Equivalent model of a multiparticle damper considering the mass coupling coefficient

• Published in: Structural control and health monitoring Vol. 27; no. 8
• Main Authors: Huang, Xu‐hong, Xu, Wei‐bing, Yan, Wei‐ming
• Format: Journal Article
• Language: English
• Published: Pavia John Wiley & Sons, Inc 01.08.2020
• Subjects: Adaptability; Civil engineering; Computer simulation; connection stiffness; Coupling coefficients; Damping; dual‐mass equivalent model; Earthquake dampers; Earthquakes; Equivalence; Harmonic excitation; mass coupling coefficient; Mechanical properties; Model accuracy; multiparticle damper; Particle motion; Seismic activity; Shake table tests; Stiffness
• ISSN: 1545-2255; 1545-2263
• DOI: 10.1002/stc.2580

Summary The application of the particle damping technology in civil engineering is limited owing to the complex nonlinear mechanical properties and lack of a reasonable mechanical model.

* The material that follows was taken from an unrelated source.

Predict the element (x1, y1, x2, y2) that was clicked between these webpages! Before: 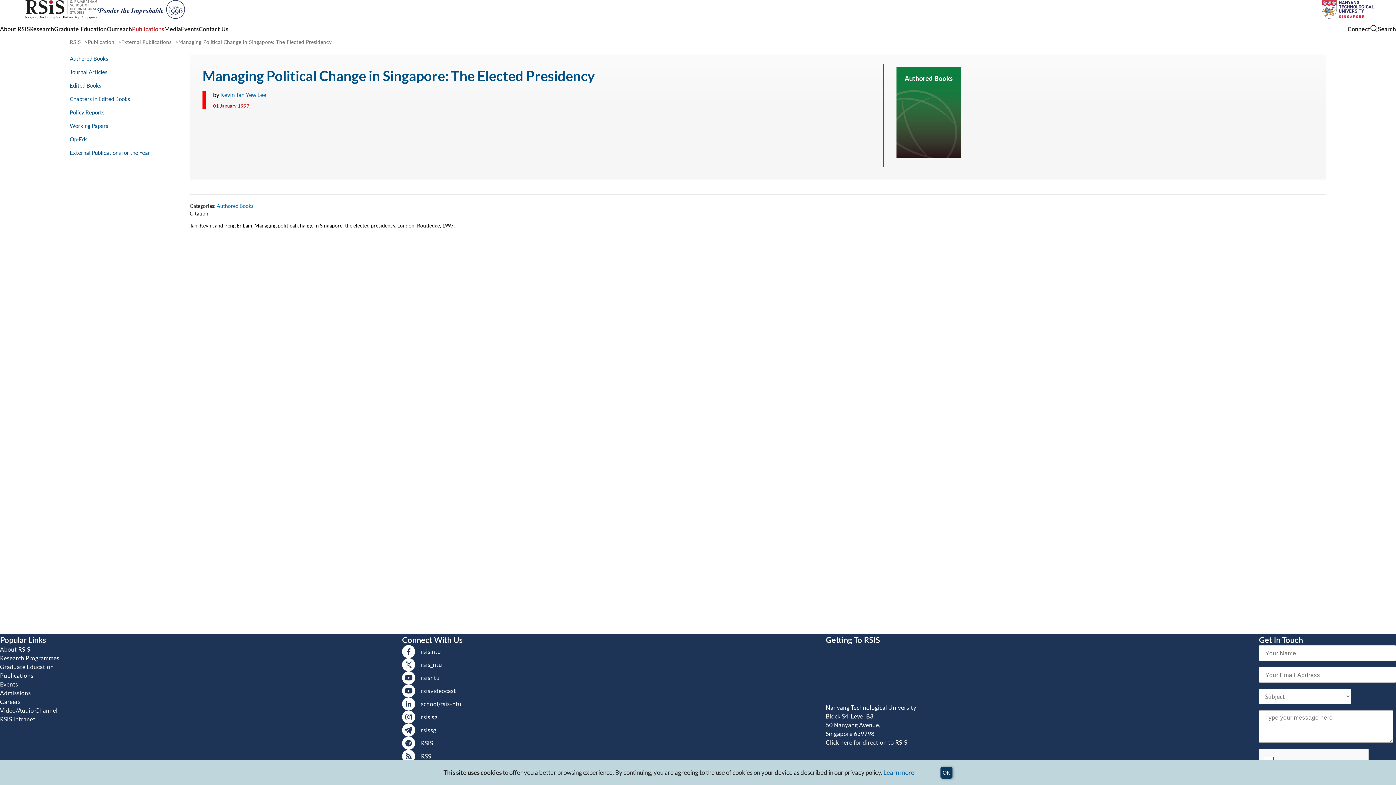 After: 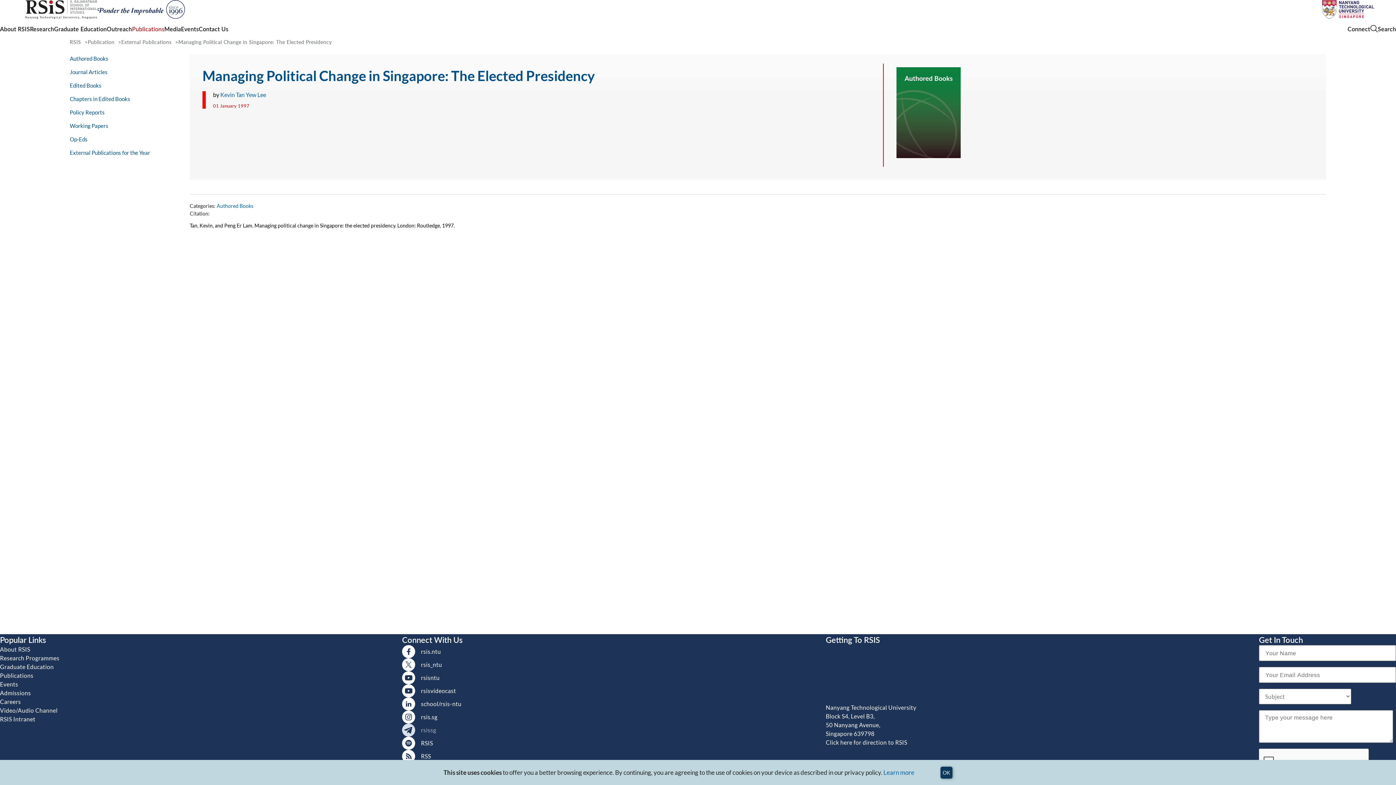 Action: bbox: (402, 724, 483, 737) label: rsissg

The existing equivalent single‐particle model cannot include the interactions between particles. In addition, an appropriate determination of parameters is required. In this study, to consider the influence of the interactions between particles, a dual‐mass equivalent model (DMEM) is proposed based on a particle motion state analysis. A shaking table test on a single‐story frame under a harmonic excitation was carried out to verify the rationality of the model. The variations in connection stiffness k and damping coefficient c with the filling ratio were evaluated. Experiments under earthquake excitations were carried out to verify the adaptability of the model. The comparison between the DMEM and the existing equivalent model was also conducted to verify the simulation accuracy of the model. Then, the effect and mechanism of the multiparticle damper were analyzed based on the DMEM with the optimal stiffness k. The mass coupling coefficient had significant effects on the damping and mechanism of the multiparticle damper. Although it is different from the actual multiparticle damper, the proposed DMEM is of significance for the further development and applications of multiparticle dampers in civil engineering.